I remember I was getting clothes out of the dryer on Friday morning when Dave came in to tell me goodbye and I broke down. How am I going to get everything done by myself this morning. Bus with Edwin (assuming I can get him awake, fed and dressed in time) at 7:40am, pool service 8:00am, Lyla to school at 8:45am. Writing it down makes it seem more feasible than it did in my head that morning. I was consumed with anxiety and fear that I was going to let someone down. Either I wouldn't get Edwin to the bus or I wouldn't be able to get Lyla to school on time - and I forgot to mention that she was line leader on Friday and I promised we'd make her class fresh chocolate chip muffins for the snack - so baking had to fit in the schedule too. Or perhaps I wouldn't be there when the technician arrived and he would leave without fixing the pump.

Or...or...or...or...do you see the pattern?  So normal to go down this path of what ifs. So normal to feel like a failure before you even attempt to be a success. So normal to know that you can't do everything. So normal to try to be everything to everyone and realize that you're one person. But, just when things seemed so normal and I started down this normal path - I stopped and realized I'm not alone. What ifs don't get us to why nots. I may only be one physical body - but I have a team of support in every situation...from God in my heart to a husband that believes I can move mountains to kids that think I'm superhuman 99% of the time. I was able to back up and choose a different path at that moment. I slowed myself down. I prayed for assistance and acceptance...and guess what - everything got done. Edwin made the bus. Our pump motor ended up having to be replaced, but was mostly covered by our warranty. Lyla's muffins made the whole house smell delicious. Lyla made it to school and was overly excited to be line leader for the day. Point? Nothing is or has to be normal. Turn it around. Choose to make it something new. Why not?



Another beautiful thing happened on Friday. Since our morning had been so rushed and Fridays are generally my day to hang out with Louie, I decided that we would go to Starbucks and get a treat to celebrate getting everything done. Louie was excited - he is addicted to cake pops and knew that I'd cave to his lashes and get him one as a post breakfast snack. However, as we drove toward Starbucks, he asked if he could get his friend Harrison a balloon. As background, Harrison is one of Louie's favorite friends and he had been sick all week - missing school. We drive past Harrison's neighborhood on the way to Starbucks and as we did, Louie made his request. I asked if he'd rather do that than go to get our treat and without hesitation he said YES. I had to ask several times because I couldn't believe it.
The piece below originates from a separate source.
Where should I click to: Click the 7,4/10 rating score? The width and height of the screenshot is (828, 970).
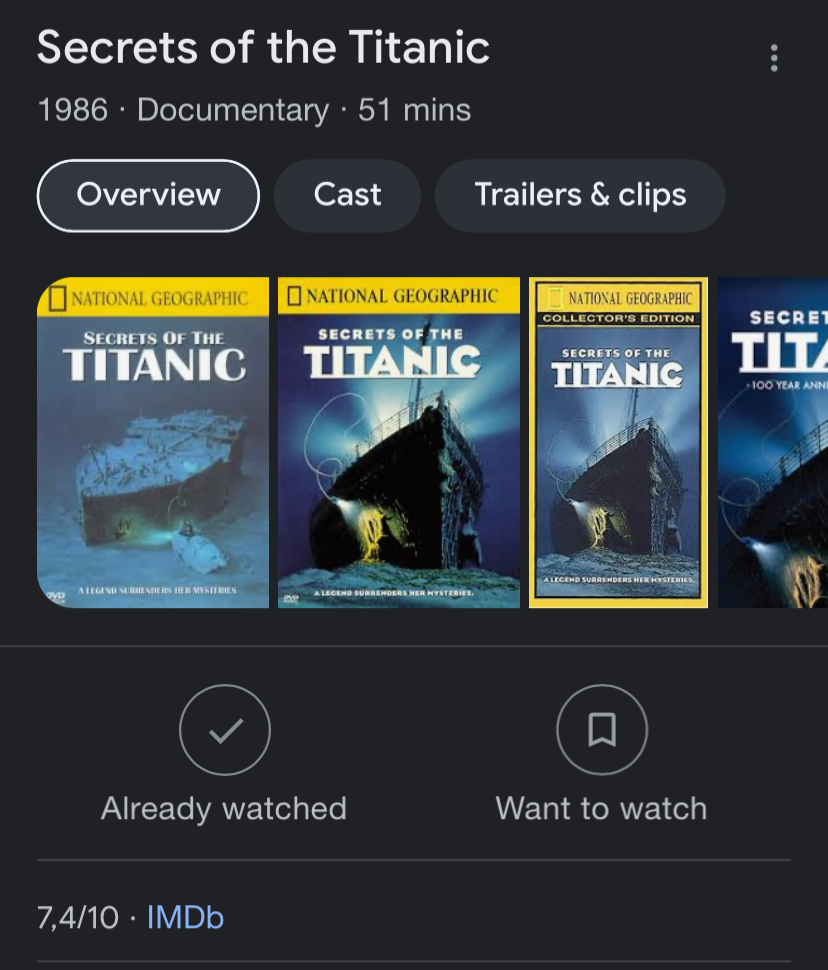point(78,917)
What 2-year-old do you know that would 1) make this request and 2) turn down a cake pop to make someone feel better? As you can imagine, I wept - quietly from the front seat, so that he wouldn't think I was sad. What a lesson and I thank God for using my little man to teach me. See, nothing is normal. As we left the balloon and cookies on the porch for Harrison and his family, I was so inspired. Everything is normal about putting other people first - especially in my life as a mom, wife, daughter, friend...but nothing is normal when God uses the typical to put your heart back together and show you how extraordinary you really are.